-- start of Data provided --

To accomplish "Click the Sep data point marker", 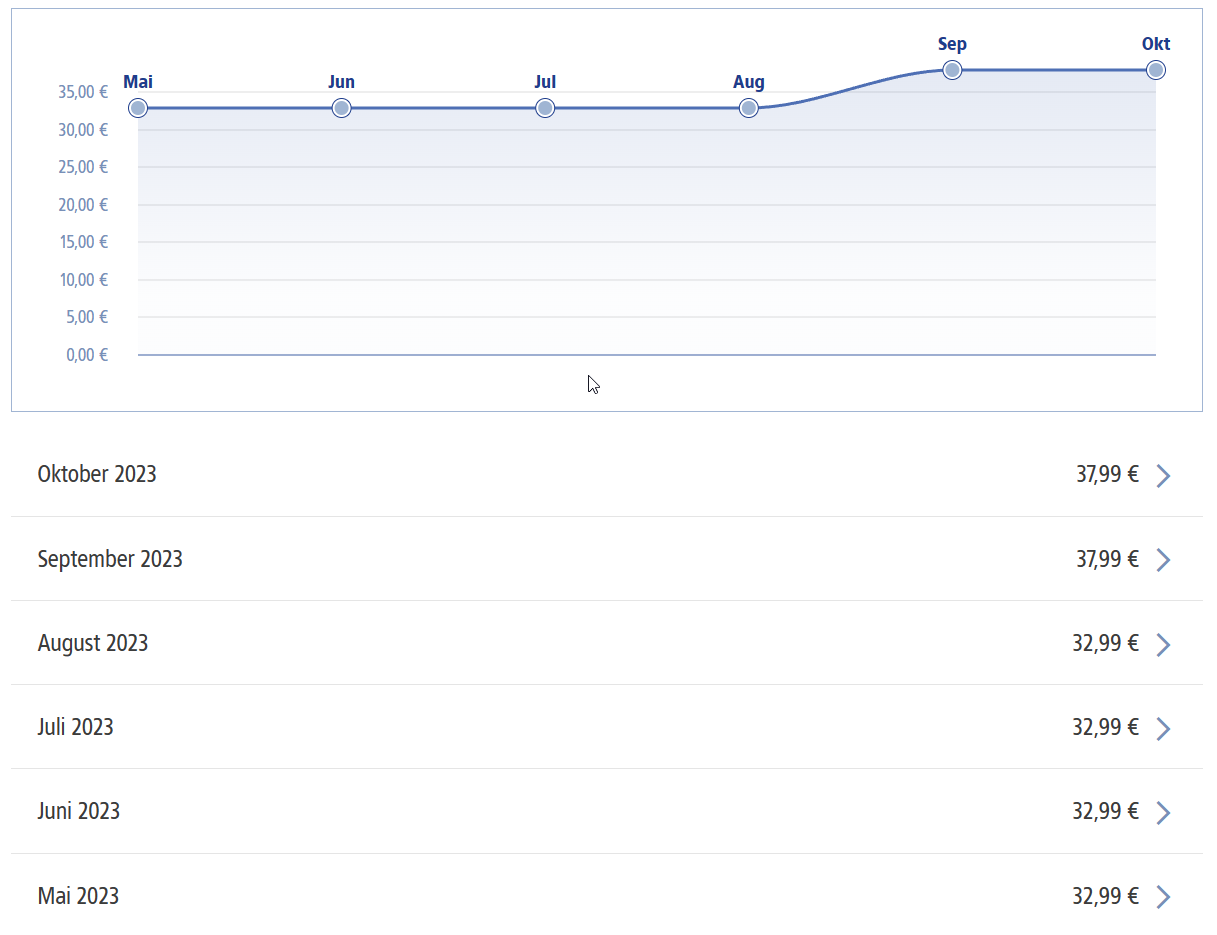I will coord(952,70).
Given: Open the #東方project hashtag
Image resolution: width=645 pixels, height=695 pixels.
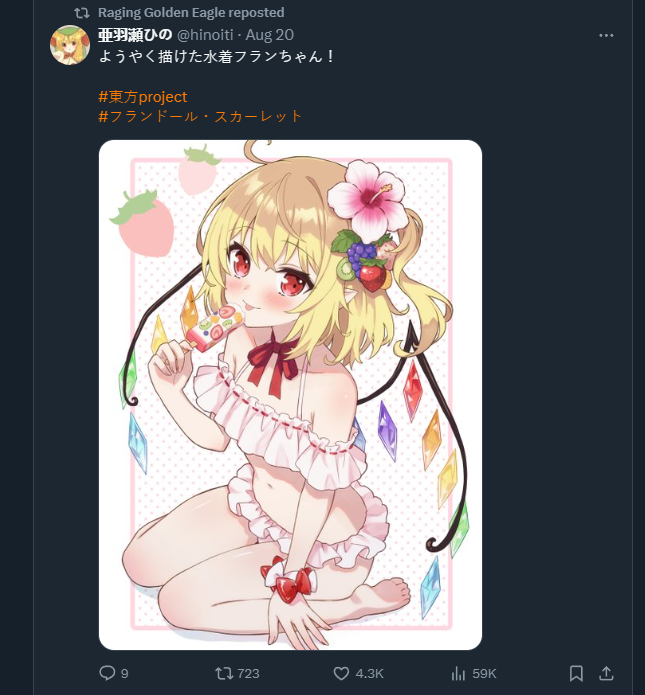Looking at the screenshot, I should [x=143, y=97].
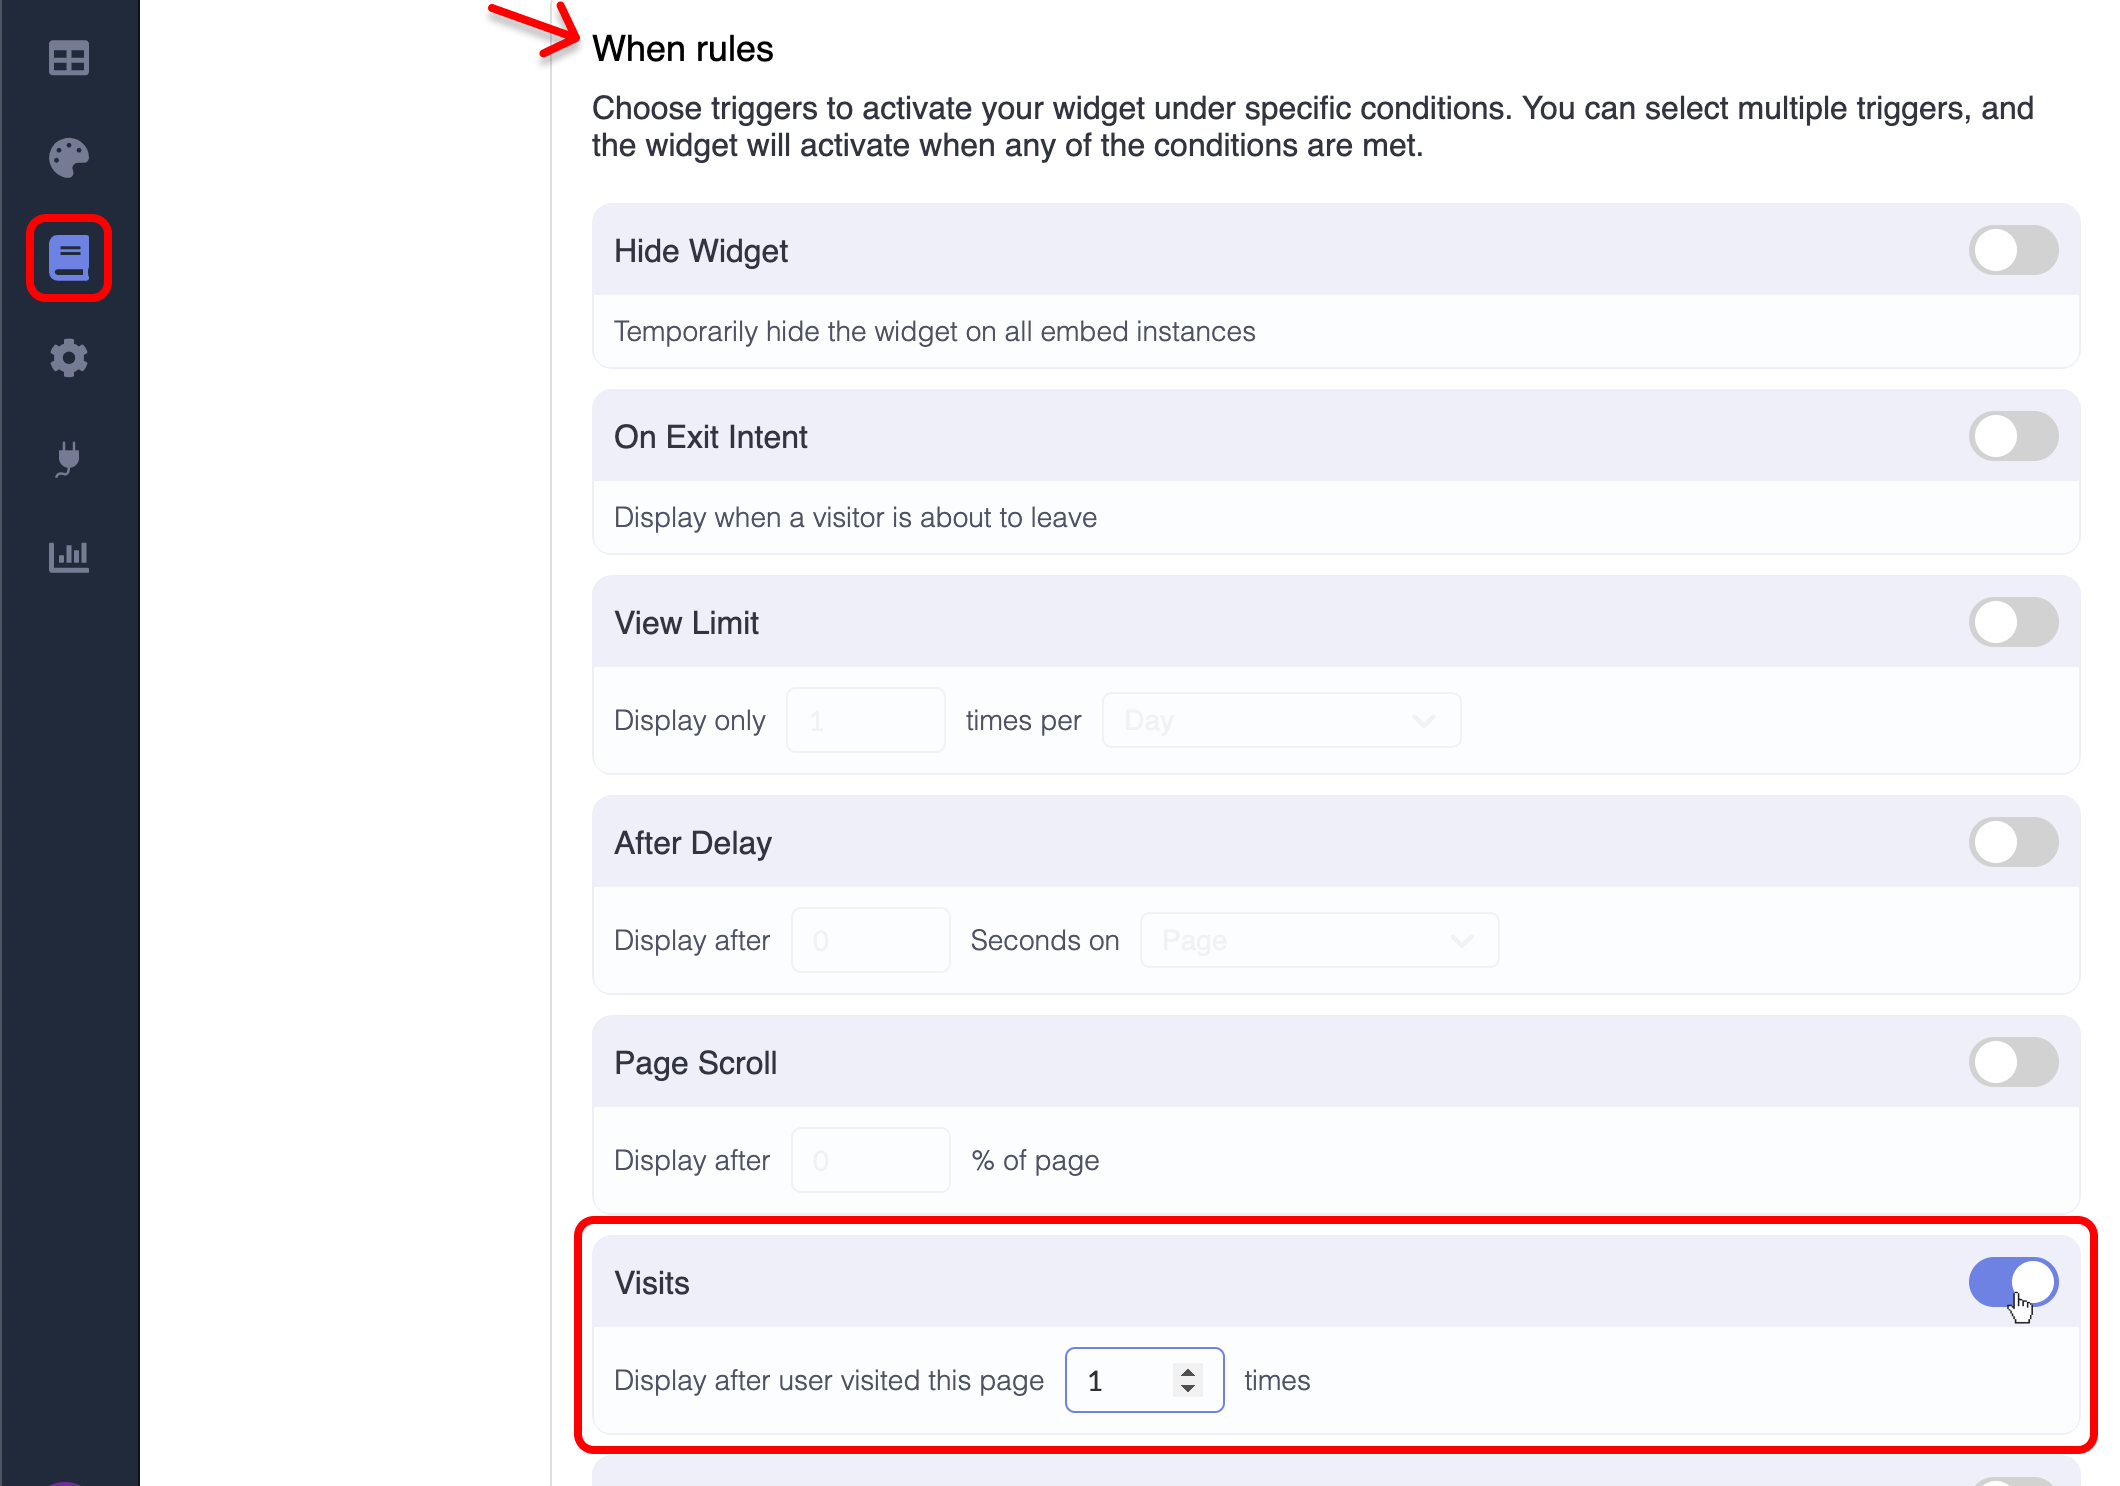Disable the Visits toggle
The image size is (2120, 1486).
2013,1282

-- end of Data provided --

### Task instructions:
Reproduce the records word for word from the line containing "Given: Open the #東方project hashtag" through the end of the records, with that first line included. Leave the pictures out of your answer.

### Result:
Given: Open the #東方project hashtag
Image resolution: width=645 pixels, height=695 pixels.
Looking at the screenshot, I should [x=143, y=97].
Disable the Visits toggle
The image size is (2120, 1486).
2013,1282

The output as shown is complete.